I have also been thinking a lot about Sister K because her friendship has become so important to me as we navigate our Mom’s health issues together. Together. Having a sister has become my greatest advantage in all of this and the major way I am able to make it through the tough moments. We both get it. We really get it because we are both experiencing it with the same person- our Mom. We laugh about it together, get sad about it together, and share stories together…but through it all we are handling it together.
On another note…For Sister K’s birthday this year I got her a shirt called The Home T. I thought they were cute because you can buy a shirt to represent the state you are from in a trendy way. But what I didn’t know is that a portion of the proceeds go to MS Research because of their own experience with people they know being impacted by MS. In case you haven’t heard I thought I would pass it along. I can also endorse that it’s a great gift! http://www.thehomet.com/about-us/
Have you ever thought about how thankful you are for a sibling or someone in your life? Do birthdays make you reflect about your family members and your relationships with them? Have you ever heard of the Home T?

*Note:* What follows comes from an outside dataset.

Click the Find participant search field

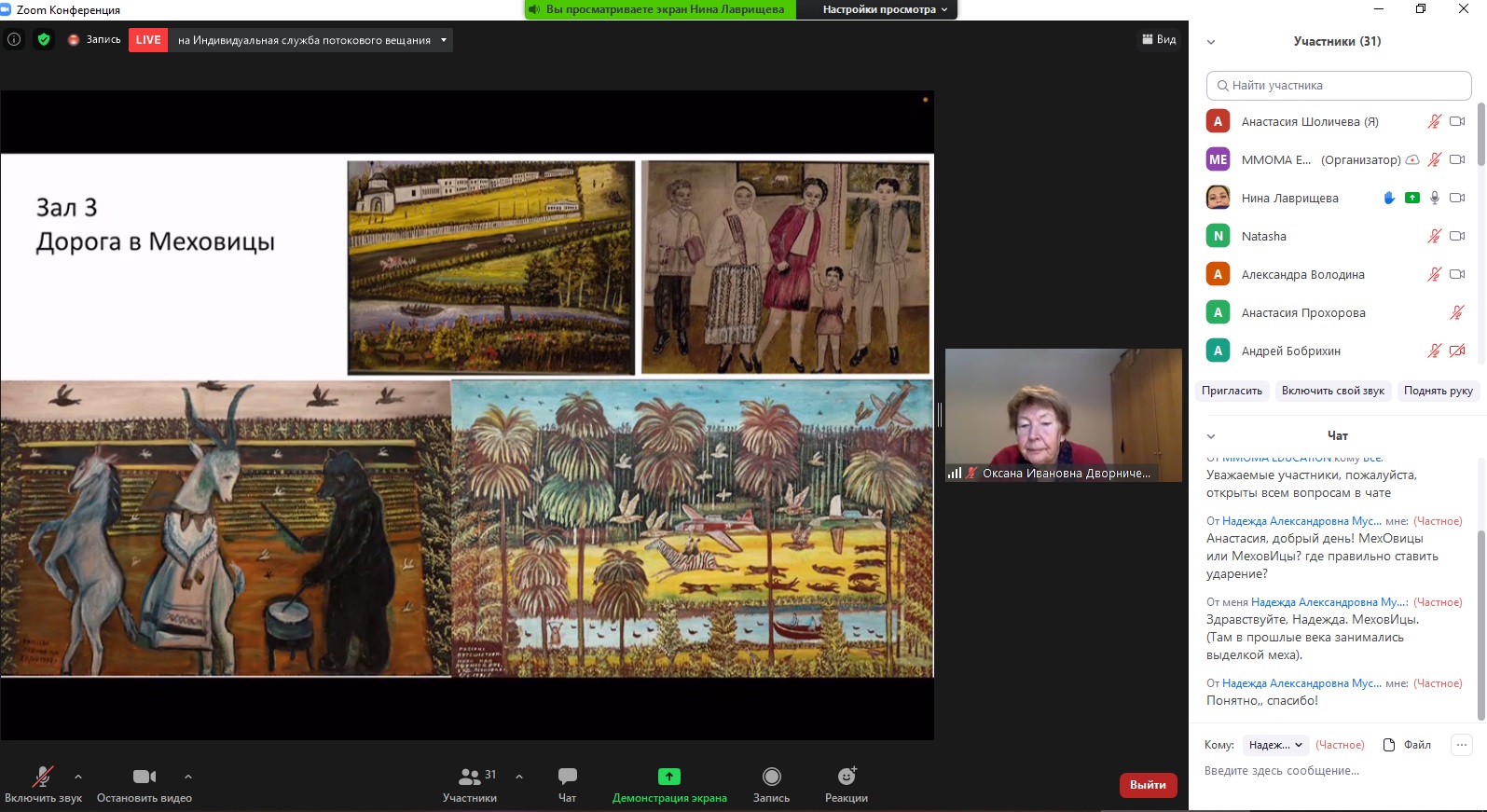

It was a rainy-ish afternoon and with not many plans I decided to conquer my usual Sunday grocery shopping on a Saturday. Next door to the grocery store is a Hallmark store and I decided to run inside to grab a card for Sister K whose birthday is on Monday. But while inside I got distracted and ended up with not just a few too many cards I didn’t need, but a nostalgic memory of Mom.
Mom loves Hallmark stores. I have distinct memories of being on summer vacation home for college with Mom and she would drive us to a Hallmark store because she had a $5 off coupon that was going to expire. We didn’t need anything in particular and didn’t have a specific occasion we were shopping for but we would wander around together. Candles…nick nacks…picture frames…funny gifts…you name it and we saw it.
Fast forward to today and Mom doesn’t drive anymore. She doesn’t leave the house too much anymore either. She still gets her Hallmark coupons but life has gotten in the way and they don’t get used like they once did. Dad tries to take Mom when they can make it but that isn’t very often. It also isn’t the same for Mom as this was her place of refuge, her place to kill time, her place to wander around and be Mom.
As I wandered around the store this afternoon I couldn’t help but think what Mom would think of the things inside. How she would stop to look at all the trinkets and treasures besides cards..she would see things she didn’t really need but buy them anyways..she would pick out surprises for Sister K and me..she would wander and shop without a purpose or a plan. The Hallmark store was her place. It still is her place but it is different.
I feel a strange pull towards this store whenever I see it. I have never lived near one and this one is so convenient. But more than being convenient it is like a big hug for me. The women inside are kind. The cards are funny. The knick knacks are cute. It’s like this magical oasis I have discovered inside of the big city I now live inside- and it’s an oasis that reminds me of the way Mom was before MS. So today when the woman asked me if I would like to sign up for a Hallmark Rewards card, I proudly said “Yes. My mom would be so proud to find out I am signing up for one right now.” As I look at my wallet with that little purple rewards card inside I can’t help but smile thinking of these memories of shopping with Mom and Hallmark and that even though life is changing, I am thankful to still have those memories.
Did your family shop at certain stores that will forever remind you of them? Do you have a favorite store that brings you a break from life when you visit it? Have you ever visited a Hallmark store?